Everything in the data below is left aside except the lines from the one containing "Image resolution: width=375, height=1753." through the one containing "Faq (188, 1058)"; repeat those exactly.
══ Exercise material ══
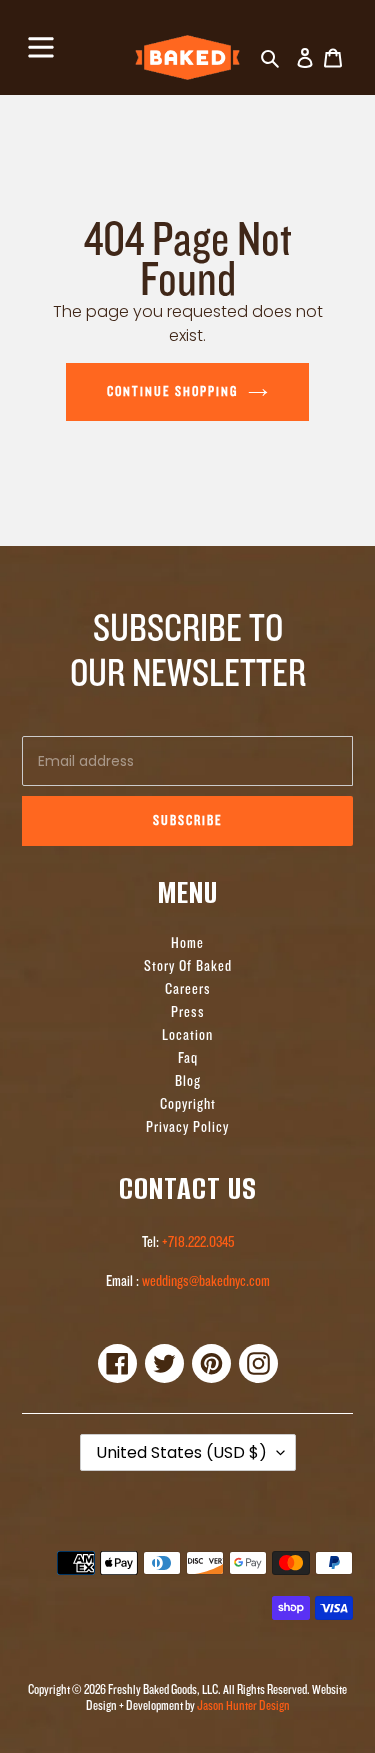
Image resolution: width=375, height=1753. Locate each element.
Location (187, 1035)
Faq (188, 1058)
═══
══ Exercise material ══
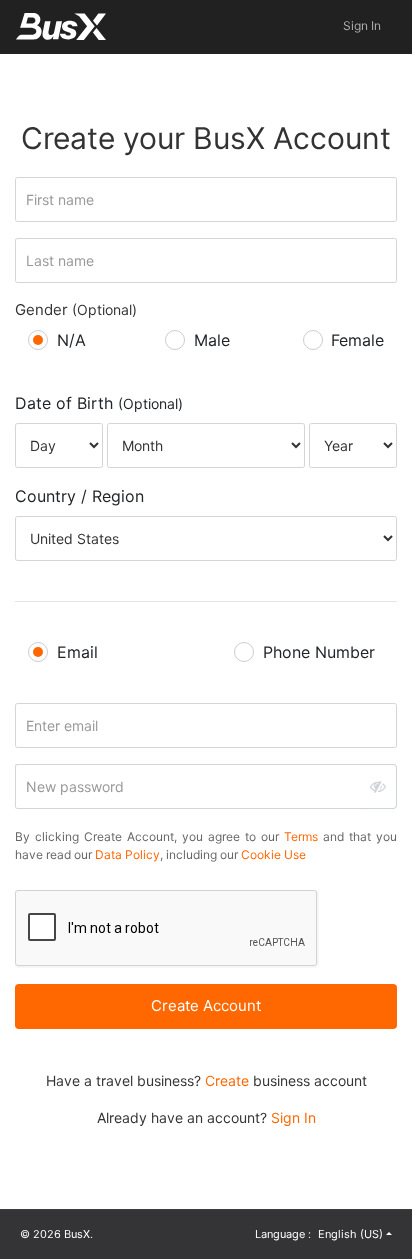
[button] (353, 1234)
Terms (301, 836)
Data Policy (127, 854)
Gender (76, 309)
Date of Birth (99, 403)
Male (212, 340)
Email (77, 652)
═══
> **Response to the task**:
Image resolution: width=375, height=1753. Locate each element.
Location (187, 1035)
Faq (188, 1058)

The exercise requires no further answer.